◆ Brief
Copy the items below word for word, from the beginning of the records through the line that contains "Action: (64, 552)", including that line.

(Dataset records)
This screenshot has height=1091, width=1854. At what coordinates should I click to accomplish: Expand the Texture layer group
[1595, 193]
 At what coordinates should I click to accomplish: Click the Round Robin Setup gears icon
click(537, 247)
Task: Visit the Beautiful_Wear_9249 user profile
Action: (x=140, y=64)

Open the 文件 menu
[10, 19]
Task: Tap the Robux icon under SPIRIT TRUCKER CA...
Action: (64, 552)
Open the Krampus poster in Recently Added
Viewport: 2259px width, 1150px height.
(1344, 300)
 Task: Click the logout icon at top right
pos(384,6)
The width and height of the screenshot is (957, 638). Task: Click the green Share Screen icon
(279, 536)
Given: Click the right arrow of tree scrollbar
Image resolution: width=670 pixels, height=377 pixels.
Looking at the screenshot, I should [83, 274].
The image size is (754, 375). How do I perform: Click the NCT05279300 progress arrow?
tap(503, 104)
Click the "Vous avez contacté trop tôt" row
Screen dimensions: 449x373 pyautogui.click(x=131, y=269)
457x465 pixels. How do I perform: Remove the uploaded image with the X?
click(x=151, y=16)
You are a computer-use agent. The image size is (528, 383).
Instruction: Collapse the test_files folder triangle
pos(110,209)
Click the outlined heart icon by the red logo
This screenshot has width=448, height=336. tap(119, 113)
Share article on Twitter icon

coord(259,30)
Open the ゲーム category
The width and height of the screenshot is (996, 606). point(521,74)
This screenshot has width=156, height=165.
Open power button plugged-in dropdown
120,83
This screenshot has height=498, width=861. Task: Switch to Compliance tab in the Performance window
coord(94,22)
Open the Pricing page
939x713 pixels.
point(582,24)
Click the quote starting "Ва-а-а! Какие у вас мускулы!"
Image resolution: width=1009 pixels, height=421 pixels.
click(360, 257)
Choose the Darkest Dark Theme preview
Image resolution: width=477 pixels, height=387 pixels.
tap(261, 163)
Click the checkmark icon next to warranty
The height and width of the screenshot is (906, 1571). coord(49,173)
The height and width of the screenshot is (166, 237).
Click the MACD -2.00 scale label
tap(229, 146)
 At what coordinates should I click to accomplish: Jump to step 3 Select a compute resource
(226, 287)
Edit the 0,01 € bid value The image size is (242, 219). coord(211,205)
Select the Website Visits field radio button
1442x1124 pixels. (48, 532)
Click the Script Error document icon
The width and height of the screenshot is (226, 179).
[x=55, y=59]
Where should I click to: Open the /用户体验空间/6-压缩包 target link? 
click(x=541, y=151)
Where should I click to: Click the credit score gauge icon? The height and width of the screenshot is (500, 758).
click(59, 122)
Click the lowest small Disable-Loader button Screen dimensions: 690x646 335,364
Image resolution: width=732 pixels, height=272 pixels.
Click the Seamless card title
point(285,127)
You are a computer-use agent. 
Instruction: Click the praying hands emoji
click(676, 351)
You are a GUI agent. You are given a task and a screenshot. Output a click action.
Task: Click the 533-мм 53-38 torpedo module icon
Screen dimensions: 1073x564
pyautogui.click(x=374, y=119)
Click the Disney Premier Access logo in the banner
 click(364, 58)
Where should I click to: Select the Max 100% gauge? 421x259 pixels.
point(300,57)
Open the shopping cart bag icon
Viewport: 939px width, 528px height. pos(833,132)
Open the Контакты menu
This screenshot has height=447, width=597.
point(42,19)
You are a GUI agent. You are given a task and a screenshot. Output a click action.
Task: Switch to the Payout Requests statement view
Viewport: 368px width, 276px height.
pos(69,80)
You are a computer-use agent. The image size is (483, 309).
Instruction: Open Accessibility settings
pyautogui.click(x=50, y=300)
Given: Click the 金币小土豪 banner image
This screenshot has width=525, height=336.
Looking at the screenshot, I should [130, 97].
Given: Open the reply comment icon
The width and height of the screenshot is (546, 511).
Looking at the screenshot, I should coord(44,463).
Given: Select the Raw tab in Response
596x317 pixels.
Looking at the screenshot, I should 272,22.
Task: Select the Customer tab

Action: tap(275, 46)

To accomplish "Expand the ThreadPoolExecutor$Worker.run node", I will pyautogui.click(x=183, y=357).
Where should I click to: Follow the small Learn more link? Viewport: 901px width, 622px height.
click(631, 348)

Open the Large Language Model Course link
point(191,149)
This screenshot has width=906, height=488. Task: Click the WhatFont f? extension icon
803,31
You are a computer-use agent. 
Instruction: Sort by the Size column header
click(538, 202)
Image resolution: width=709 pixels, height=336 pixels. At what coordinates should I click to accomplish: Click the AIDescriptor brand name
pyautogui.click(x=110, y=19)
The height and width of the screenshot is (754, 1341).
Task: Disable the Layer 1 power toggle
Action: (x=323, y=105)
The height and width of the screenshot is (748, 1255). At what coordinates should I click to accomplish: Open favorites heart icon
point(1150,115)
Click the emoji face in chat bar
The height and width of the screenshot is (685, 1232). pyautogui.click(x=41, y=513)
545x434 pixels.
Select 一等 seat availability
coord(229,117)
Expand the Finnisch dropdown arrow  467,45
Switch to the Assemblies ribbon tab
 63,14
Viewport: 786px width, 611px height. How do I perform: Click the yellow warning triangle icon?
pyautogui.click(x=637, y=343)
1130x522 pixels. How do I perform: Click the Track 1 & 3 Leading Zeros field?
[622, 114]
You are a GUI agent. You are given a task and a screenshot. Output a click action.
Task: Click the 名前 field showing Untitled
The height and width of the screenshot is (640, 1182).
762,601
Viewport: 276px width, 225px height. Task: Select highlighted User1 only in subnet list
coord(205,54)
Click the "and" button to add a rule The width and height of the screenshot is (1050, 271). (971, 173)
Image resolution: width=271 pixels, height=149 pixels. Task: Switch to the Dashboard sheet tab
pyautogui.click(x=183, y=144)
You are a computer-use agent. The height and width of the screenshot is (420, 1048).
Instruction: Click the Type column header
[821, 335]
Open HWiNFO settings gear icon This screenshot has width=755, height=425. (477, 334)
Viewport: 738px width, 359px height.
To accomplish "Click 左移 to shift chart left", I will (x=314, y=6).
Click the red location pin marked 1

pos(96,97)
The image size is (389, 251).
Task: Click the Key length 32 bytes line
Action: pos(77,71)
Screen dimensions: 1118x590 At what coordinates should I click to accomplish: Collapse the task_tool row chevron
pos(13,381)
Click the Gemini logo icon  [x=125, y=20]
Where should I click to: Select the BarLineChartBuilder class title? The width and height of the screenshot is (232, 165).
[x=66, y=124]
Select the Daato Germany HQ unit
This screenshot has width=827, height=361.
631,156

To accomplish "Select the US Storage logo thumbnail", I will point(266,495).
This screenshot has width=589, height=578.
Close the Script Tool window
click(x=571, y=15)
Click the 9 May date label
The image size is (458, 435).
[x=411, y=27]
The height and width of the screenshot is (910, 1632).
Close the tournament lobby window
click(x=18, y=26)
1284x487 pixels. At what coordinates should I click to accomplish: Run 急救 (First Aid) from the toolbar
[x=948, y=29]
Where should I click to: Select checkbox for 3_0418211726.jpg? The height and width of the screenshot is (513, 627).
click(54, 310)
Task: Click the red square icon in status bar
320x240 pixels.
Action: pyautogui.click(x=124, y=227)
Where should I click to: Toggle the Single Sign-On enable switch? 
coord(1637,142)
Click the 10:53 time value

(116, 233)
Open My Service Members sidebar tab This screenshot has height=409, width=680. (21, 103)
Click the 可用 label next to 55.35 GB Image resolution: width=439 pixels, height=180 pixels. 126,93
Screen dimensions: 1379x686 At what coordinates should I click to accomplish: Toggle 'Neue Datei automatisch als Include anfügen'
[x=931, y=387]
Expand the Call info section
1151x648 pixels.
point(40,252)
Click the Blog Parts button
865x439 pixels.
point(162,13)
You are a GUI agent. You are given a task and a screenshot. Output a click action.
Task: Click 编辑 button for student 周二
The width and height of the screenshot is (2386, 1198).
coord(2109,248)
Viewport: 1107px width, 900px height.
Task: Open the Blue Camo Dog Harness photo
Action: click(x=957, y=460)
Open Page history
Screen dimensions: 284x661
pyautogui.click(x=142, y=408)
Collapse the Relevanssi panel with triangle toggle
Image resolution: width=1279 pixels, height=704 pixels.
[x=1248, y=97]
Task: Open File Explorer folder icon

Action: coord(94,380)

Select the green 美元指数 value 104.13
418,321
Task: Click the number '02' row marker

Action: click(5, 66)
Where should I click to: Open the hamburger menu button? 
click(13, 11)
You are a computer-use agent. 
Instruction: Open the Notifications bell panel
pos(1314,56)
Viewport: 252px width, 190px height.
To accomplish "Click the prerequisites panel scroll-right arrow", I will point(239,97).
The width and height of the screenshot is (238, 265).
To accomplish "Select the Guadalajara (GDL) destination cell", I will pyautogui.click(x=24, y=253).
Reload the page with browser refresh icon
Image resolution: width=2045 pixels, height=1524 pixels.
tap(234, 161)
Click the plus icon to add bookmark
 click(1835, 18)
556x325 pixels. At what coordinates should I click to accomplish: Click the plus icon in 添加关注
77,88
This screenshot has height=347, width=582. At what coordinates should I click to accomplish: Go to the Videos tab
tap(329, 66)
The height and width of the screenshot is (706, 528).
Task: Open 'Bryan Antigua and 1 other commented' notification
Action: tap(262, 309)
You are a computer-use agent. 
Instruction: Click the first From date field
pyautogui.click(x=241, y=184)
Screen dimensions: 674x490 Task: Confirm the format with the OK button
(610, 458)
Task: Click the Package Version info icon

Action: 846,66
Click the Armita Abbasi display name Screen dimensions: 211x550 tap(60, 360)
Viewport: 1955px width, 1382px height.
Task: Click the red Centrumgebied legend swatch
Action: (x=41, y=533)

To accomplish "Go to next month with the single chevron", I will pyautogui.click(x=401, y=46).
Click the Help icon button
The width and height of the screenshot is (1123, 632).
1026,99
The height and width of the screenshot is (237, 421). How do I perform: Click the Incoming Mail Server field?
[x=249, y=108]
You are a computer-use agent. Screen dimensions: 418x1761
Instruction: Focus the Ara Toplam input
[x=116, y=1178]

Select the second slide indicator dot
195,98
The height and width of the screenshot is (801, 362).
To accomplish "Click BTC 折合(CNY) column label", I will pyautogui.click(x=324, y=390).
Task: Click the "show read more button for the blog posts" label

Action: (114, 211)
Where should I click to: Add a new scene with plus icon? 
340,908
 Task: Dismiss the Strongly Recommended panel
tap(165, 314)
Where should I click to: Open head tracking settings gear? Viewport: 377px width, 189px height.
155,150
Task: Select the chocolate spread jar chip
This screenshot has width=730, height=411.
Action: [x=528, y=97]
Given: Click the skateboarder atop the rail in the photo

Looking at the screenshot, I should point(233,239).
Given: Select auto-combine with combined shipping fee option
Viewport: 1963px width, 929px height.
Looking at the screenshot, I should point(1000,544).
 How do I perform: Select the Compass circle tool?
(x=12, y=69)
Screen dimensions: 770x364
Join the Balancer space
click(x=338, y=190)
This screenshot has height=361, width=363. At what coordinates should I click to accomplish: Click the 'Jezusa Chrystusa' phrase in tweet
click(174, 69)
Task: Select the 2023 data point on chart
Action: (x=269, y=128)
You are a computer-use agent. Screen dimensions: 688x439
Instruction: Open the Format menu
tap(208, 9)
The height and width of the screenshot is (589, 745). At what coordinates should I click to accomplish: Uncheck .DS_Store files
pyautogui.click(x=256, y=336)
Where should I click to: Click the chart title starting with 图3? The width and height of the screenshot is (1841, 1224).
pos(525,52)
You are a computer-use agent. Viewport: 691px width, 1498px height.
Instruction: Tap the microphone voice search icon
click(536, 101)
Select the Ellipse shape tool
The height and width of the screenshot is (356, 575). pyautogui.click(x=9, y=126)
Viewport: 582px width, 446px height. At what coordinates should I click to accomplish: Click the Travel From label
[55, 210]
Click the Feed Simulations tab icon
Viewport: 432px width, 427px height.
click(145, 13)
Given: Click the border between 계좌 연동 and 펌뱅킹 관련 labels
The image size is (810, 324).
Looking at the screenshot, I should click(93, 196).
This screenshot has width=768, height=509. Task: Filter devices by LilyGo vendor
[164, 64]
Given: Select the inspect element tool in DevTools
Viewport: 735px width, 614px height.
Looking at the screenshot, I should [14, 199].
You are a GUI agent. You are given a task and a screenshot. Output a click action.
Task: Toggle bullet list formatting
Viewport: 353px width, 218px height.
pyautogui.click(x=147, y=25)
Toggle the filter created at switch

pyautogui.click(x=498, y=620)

◆ Answer to the exercise
This screenshot has height=1091, width=1854. At what coordinates should I click to accomplish: Expand the Texture layer group
[1595, 193]
 At what coordinates should I click to accomplish: Click the Round Robin Setup gears icon
click(537, 247)
Task: Visit the Beautiful_Wear_9249 user profile
Action: (x=140, y=64)

Open the 文件 menu
[10, 19]
Task: Tap the Robux icon under SPIRIT TRUCKER CA...
Action: (64, 552)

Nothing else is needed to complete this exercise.